Hidden below the headline was the fact that AI could actually serve to benefit the workforce in up to half of those cases – but the negatives were hard to ignore.
For example, the technology is likely to exacerbate both income and wealth inequality, creating an even wider gap between the richest and poorest countries.
On an individual level, the article also put paid to the assumption that AI will replace only menial or routine tasks, with high-skilled and well-paid careers equally at risk.
“Jobs that require nuanced judgment, creative problem-solving, or intricate data interpretation – traditionally the domain of highly educated professionals – may now be augmented or even replaced by advanced AI algorithms,” the IMF report concluded.
Does that include the news? And the jobs of the journalists who gather it?
Separating right from wrong
Combatting misinformation is already the media’s biggest challenge, and handing responsibility to AI at this point will only muddy those waters further.
There have been a few recent examples in our own industry trade press of how AI content generation – if left unchecked – can be damaging.

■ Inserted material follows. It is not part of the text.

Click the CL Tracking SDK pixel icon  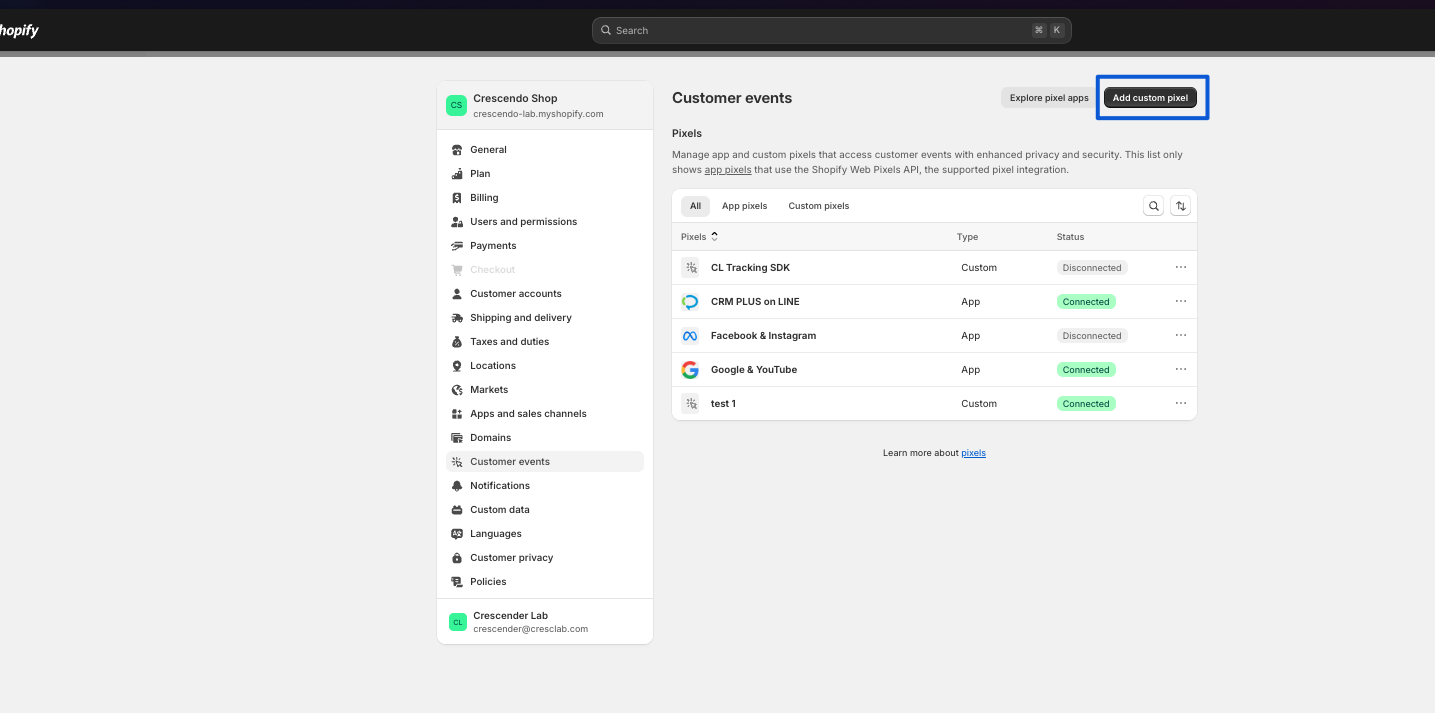pyautogui.click(x=690, y=268)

The first was a story in one iGaming news outlet, which falsely stated that Curaçao’s revamped gambling regulation – otherwise known as the LOK – had been rejected in parliament.
This was provably untrue, as the LOK hadn’t even been put to a vote.

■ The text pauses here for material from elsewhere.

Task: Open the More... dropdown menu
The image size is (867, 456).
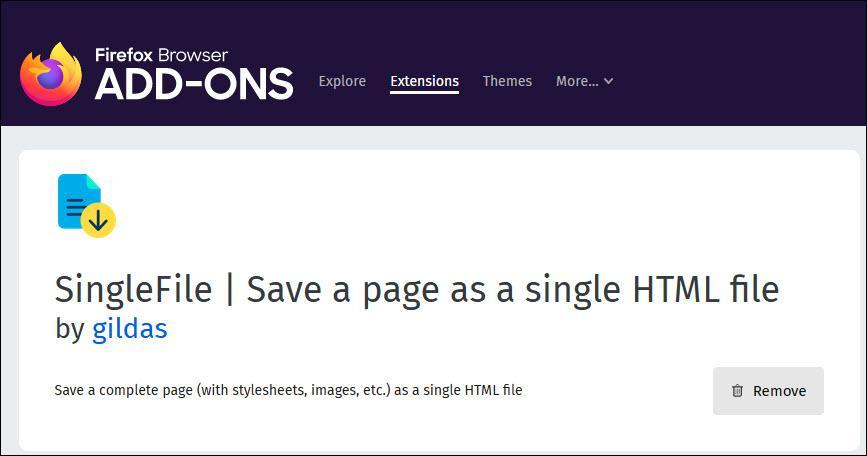Action: pos(584,81)
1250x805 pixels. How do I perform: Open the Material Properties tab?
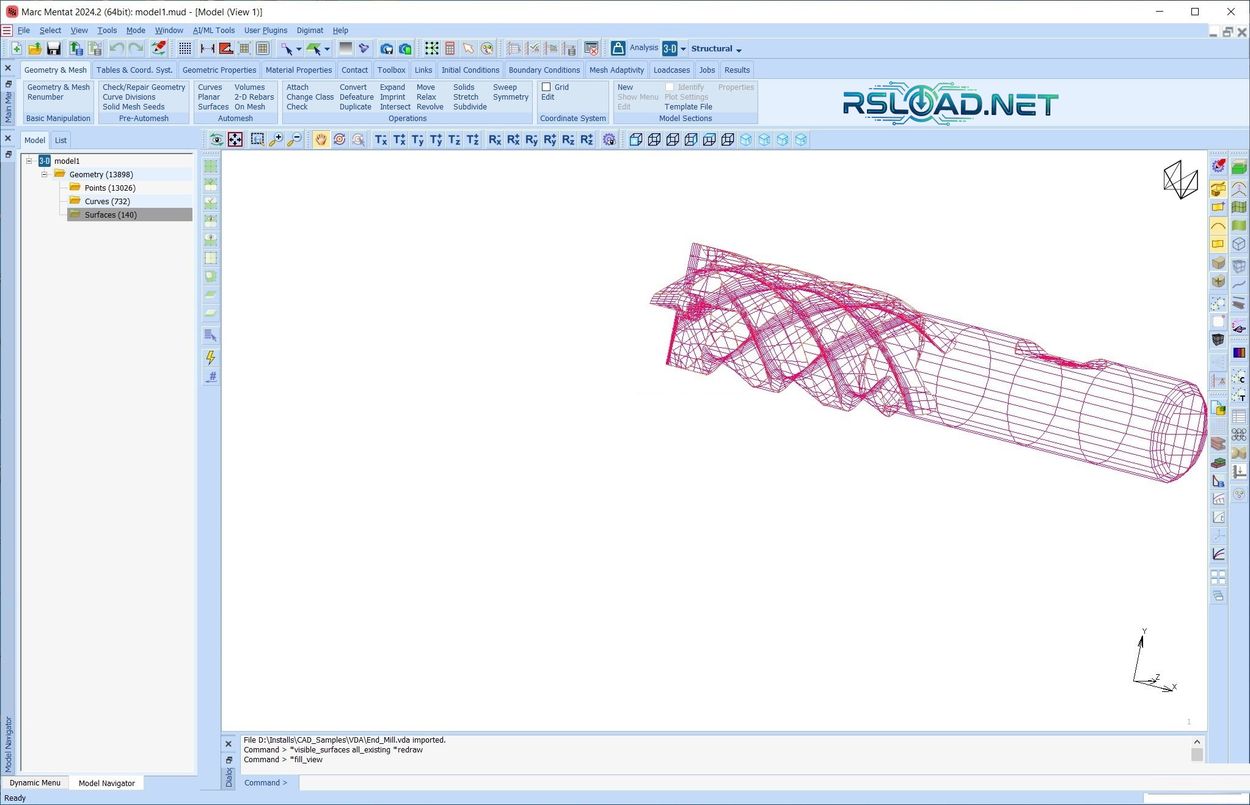[x=298, y=70]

The article had no author byline – which is usually a tell-tale sign of AI-generated content – and it remains live even now, suggesting the island’s gambling industry is in “turmoil” due to the results of a parliamentary vote that never occurred.
The article was likely an AI rewrite of an earlier accurate report on the LOK, with the regulation facing mounting criticism from many key stakeholders in Curaçao.

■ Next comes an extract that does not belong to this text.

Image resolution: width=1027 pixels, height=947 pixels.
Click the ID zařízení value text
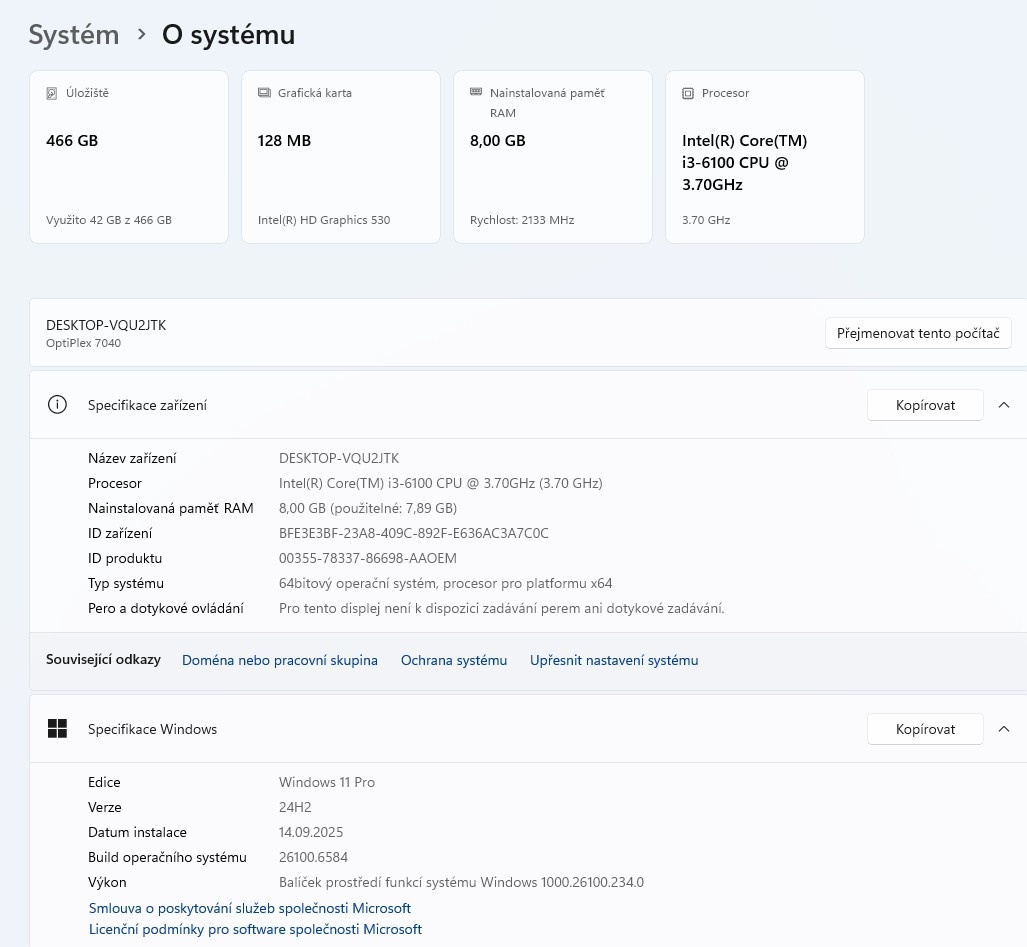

Curaçao finance minister Javier Silvania eventually went public in his condemnation of the “misinformation” surrounding the LOK rejection story.
Another crucial element notably lacking in AI-generated content is context. The next example is not inaccurate, but it is unusual.
One of the biggest media and events companies in our space republished a Financial Times article this month. Again, it was likely an AI copy, without credit or reference to the original source.The FT profile piece described GeoComply as a “Blackstone-backed business that has cornered a critical part of the US betting market”.
This makes perfect sense, because the paper is writing for a B2C audience, which is unfamiliar with GeoComply and its role as a behind-the-scenes service provider.
However, most people in gambling know exactly what GeoComply is – a dominant industry leader in the field of geolocation, particularly in the US.
The media and events company in question is also well aware of GeoComply, having crowned the provider as the KYC Solution of the Year back in 2022.
So why did they refer to GeoComply as “a little-known Canadian company” in their editorial coverage last week? It stands out on the page because it doesn’t belong.
The AI had simply taken that line from the FT article and failed to apply the context that it was writing for a specialised audience, which is admittedly more of a user command issue.
I am by no means an AI denouncer. We use the technology on an almost daily basis at NEXT.io.
We have built an AI-headline suggester as a WordPress plug-in and a news aggregation bot that sends leads directly to your email inbox as they are published.
This provides a competitive advantage, because speed is so important in our industry. The benefits here are clear, as it saves from having to manually trawl through a list of sources each day.
I would rather be ahead of the curve than behind it, because there is no doubt this software has the potential to be transformational. It is already incredibly useful for things such as SEO and foreign language translation.
But being an early adopter means you are also exposed to the many pitfalls of a technology at such an embryonic stage. We should be careful with automation to understand its limitations, before recommending it as the solution to every pain point.
Like it or loathe it, AI-generated content is here to stay.
Some of the UK’s biggest regional newspaper publishers are hiring AI editors at present, as are the biggest affiliates in online gambling.
It will change the game in terms of quantity. These outlets will be able to produce more articles and at a faster rate than ever before – and for a fraction of the cost as jobs are culled and wage bills are slashed.
I am sceptical over a consumer demand for quantity though. There is already a sea of content out there, and users will become more selective over which sources they trust, especially if misinformation is allowed to seep through the cracks.
I think the biggest opportunity of all will come in maintaining an integrity-first approach, and by putting in the work where others are tempted by shortcuts.
Truth and accuracy must remain the priority. This priority is currently at odds with what AI is able to deliver.